Le plan de réforme des pensions des militaires n’a pas fini de susciter l’inquiétude au sein de la Défense. La récente manifestation (15 novembre) aura d’ailleurs eu pour principal mérite de mobiliser les troupes (10.000 militaires dans les rues selon les syndicats), réunies sous un front commun qui ne rassure cependant pas du côté de ProDef, syndicat corporatiste récemment créé.

"Nous craignons en effet que les négociations qui seront menées prochainement ne soient que la réplique de ce qui s’est passé en 2012", témoigne Didier Deweerdt, officier de la Marine et président du syndicat. "Lors des accords de 2009-2012, les syndicats avaient négocié, mais visiblement très mal car on doit en assumer les conséquences aujourd’hui. La preuve, c’est que les policiers ont eux aussi négocié et que le départ à la retraite peut s’y effectuer à 59 ans. Et même s’ils vont aussi passer au régime de départ à 63 ans, cela se fera de façon moins brutale que pour les militaires."
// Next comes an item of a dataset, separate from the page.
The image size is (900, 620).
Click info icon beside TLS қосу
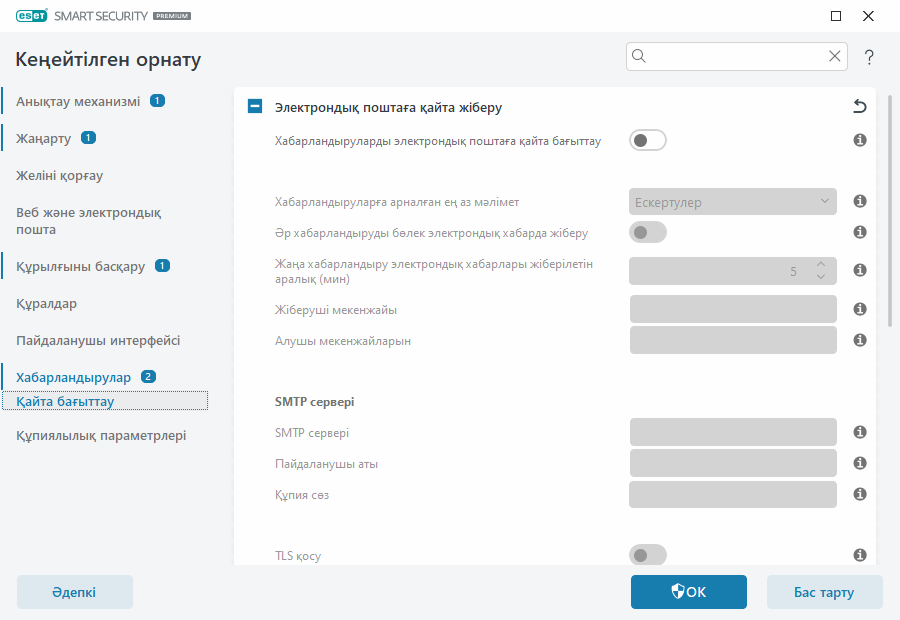coord(859,555)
Ce que le syndicat corporatiste craint, c’est que les syndicats soient dépassés ou "qu’ils aient quelque chose à cacher", enchaîne Didier Deweerdt. "Lors des prochaines négociations, il ne faudra pas se contenter de faire reconnaître la pénibilité de notre métier pour avoir droit à l’abaissement de l’âge de départ à la pension de 67 à 63 ans. Ça, je pense honnêtement que le ministre parviendra lui-même à l’obtenir car c’est pour le moins légitime. Il faut en effet aller bien plus loin et ne pas reproduire le fiasco de 2012 en se contentant de miettes. C’est tout l’avenir de la Défense qui est en jeu."